Regarding "To consume from R at step 3 above it is easier if the shapefiles are not in a subfolder in the zip (i.e. following current Mali rather than Nigeria" I have re-arranged Nigeria, updated our SOP, and will work through the rest of our CODs, starting with the Dark Continent.

Sincerely, Tom

dickoa commented 4 years ago

Thanks a lot @hayttom for this.

andysouth commented 4 years ago

Many thanks @hayttom,

I just tried downloading the Nigeria shapefile from rhdx and directly from the HDX website and it doesn't seem to be working yet. This was the error message when I clicked the download button on the HDX website.

image

SimonbJohnson commented 4 years ago

@AndySouth - I do recommend seeing whether the ITOS service matches your requirements, as it will save you a lot of time.

Full list of supported files: https://github.com/SimonbJohnson/cod_topo/blob/master/itos_service.csv

Example script to download all countries(Python): https://github.com/SimonbJohnson/cod_topo/blob/master/download.py

Script I used to standardise attributes (also converts the format I need): https://github.com/SimonbJohnson/cod_topo/blob/master/convert.py

Geojson library as a result: https://github.com/SimonbJohnson/cod_topo/tree/master/geoms/geojson

andysouth commented 4 years ago

Many thanks @SimonbJohnson That does sound useful. I'll look into over the next couple of days.

dickoa commented 4 years ago

I think @SimonbJohnson code can be packaged into a nice R data package to serve COD-AB. I can also have a quick look this weekend and start something. Thanks a lot @SimonbJohnson for this. @AndySouth I pushed a minor change to support directly "zipped shapefiles", you can read Nigeria data zipped shapefiles directly with it.

hayttom commented 4 years ago

@All, now that Ahmadou has made that fix and given my other tasks I won't be continuing to make the COD shapefile zipfile arrangements uniform, except in new cases or when other ad hoc adjustments are necessary. It's been a good learning lesson but our support must focus on the live services. Unfortunately all our 50 strategic counties (except Jordan) are now fulfilled so we do not expect to be expanding COD coverage in Africa.

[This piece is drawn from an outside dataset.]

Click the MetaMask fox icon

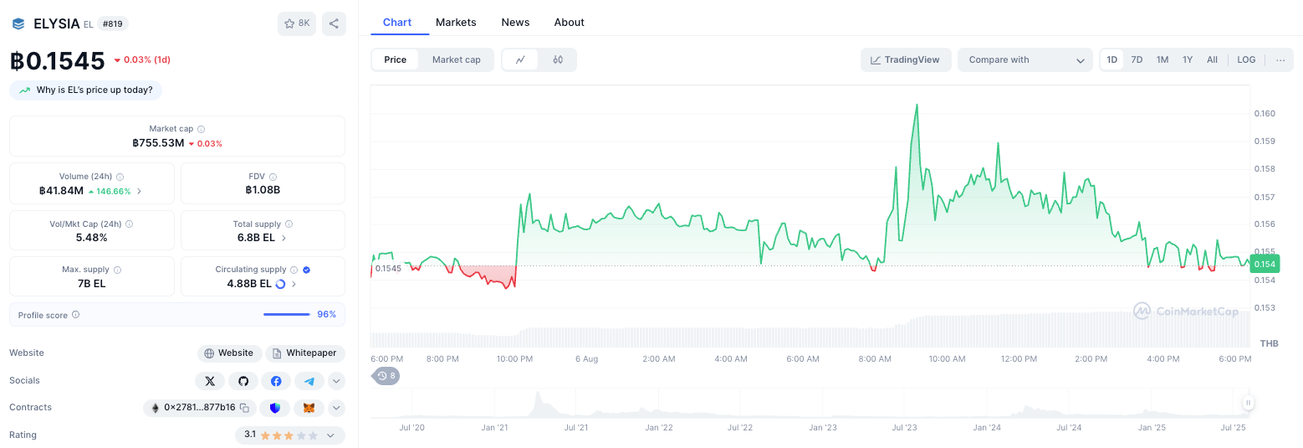pos(309,408)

andysouth commented 4 years ago

Thankyou @hayttom that's understandable.

@dickoa want to collaborate on creating the new package ? I'll have a look at over the weekend too. :-)

dickoa commented 4 years ago

@AndySouth I would love to collaborate on this. Thanks

andysouth commented 4 years ago

I started experimenting using the standardised Geojson boundaries created by @SimonbJohnson.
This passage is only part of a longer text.